* [Text]

Reference: https://www.kaggle.com/tanulsingh077/siamese-style-training-efficient-net-b0

## <font color='brown' size=4>4.4 Utils</font>

In [None]:
DIM = (512,512)

NUM_WORKERS = 4
TRAIN_BATCH_SIZE = 16
VALID_BATCH_SIZE = 16
EPOCHS = 1
SEED = 2020
LR = 3e-4


DEVICE = "cuda"

MEAN = [0.485, 0.456, 0.406]
STD = [0.229, 0.224, 0.225]


################################################# MODEL ####################################################################

MODEL_NAME = 'efficientnet_b0' #efficientnet_b3 #efficientnetb5 #efficientnetb7

SCHEDULER = 'CosineAnnealingWarmRestarts' #'CosineAnnealingLR'
T_0=3 # CosineAnnealingWarmRestarts
min_lr=1e-6

In [None]:
def seed_everything(seed):
    random.seed(seed)
    os.environ['PYTHONHASHSEED'] = str(seed)
    np.random.seed(seed)
    torch.manual_seed(seed)
    torch.cuda.manual_seed(seed)
    torch.backends.cudnn.deterministic = True
    torch.backends.cudnn.benchmark = True

seed_everything(SEED)

In [None]:
class AverageMeter(object):
    def __init__(self):
        self.reset()
    
    def reset(self):
        self.val = 0
        self.avg = 0
        self.sum = 0
        self.count = 0
    
    def update(self, val, n=1):
        self.val = val
        self.sum += val * n
        self.count += n
        self.avg = self.sum / self.count

In [None]:
class SiameseModel(nn.Module):
    def __init__(self, model_name='efficientnet_b0',out_features=2,pretrained=True):
        super().__init__()
        self.model = timm.create_model(model_name, pretrained=pretrained)
        n_features = self.model.classifier.in_features
        
        self.model.global_pool = nn.Identity()
        self.model.classifier = nn.Identity()
        self.pooling = nn.AdaptiveAvgPool2d(1)

* [Task instructions]
Extract the notebook excerpt from "SCHEDULER = 'CosineAnnealingWarmRestarts'" to "os.environ['PYTHONHASHSEED'] = str(seed)", copying it word for word. These entries have no connection to the notebook excerpt.

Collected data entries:
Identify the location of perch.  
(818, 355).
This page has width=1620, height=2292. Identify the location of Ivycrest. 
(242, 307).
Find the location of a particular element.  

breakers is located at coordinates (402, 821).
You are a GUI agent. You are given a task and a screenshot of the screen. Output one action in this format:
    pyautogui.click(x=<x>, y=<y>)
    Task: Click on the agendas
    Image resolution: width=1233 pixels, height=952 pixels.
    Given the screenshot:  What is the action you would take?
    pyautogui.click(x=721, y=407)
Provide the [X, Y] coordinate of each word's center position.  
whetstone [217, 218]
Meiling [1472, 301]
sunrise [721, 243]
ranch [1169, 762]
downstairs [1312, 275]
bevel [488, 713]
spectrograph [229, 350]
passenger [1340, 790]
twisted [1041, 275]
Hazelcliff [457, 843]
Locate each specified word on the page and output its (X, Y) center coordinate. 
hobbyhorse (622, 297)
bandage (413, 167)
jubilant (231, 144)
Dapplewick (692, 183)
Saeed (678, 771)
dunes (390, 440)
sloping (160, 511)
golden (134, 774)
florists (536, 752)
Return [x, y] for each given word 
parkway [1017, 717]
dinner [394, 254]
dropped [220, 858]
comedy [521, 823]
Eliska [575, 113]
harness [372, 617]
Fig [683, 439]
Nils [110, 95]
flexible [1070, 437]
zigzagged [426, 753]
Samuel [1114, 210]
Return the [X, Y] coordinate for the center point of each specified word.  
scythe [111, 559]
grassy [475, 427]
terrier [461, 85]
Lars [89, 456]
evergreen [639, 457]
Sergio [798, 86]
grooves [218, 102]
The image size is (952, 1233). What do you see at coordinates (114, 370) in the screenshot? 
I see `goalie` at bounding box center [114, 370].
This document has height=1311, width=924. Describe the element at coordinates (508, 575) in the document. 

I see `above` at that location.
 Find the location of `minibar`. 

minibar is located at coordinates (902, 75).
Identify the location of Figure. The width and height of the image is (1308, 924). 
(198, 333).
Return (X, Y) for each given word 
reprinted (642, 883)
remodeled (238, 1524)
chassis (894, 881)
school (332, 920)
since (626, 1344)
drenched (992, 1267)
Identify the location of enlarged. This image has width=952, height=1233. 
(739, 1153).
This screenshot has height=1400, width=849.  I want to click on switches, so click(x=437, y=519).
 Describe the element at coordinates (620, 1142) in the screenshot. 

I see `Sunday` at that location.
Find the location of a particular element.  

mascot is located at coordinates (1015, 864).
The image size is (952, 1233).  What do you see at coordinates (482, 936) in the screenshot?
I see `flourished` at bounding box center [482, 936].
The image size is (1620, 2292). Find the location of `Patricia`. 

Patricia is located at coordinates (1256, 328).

* [Expected output]
SCHEDULER = 'CosineAnnealingWarmRestarts' #'CosineAnnealingLR'
T_0=3 # CosineAnnealingWarmRestarts
min_lr=1e-6

In [None]:
def seed_everything(seed):
    random.seed(seed)
    os.environ['PYTHONHASHSEED'] = str(seed)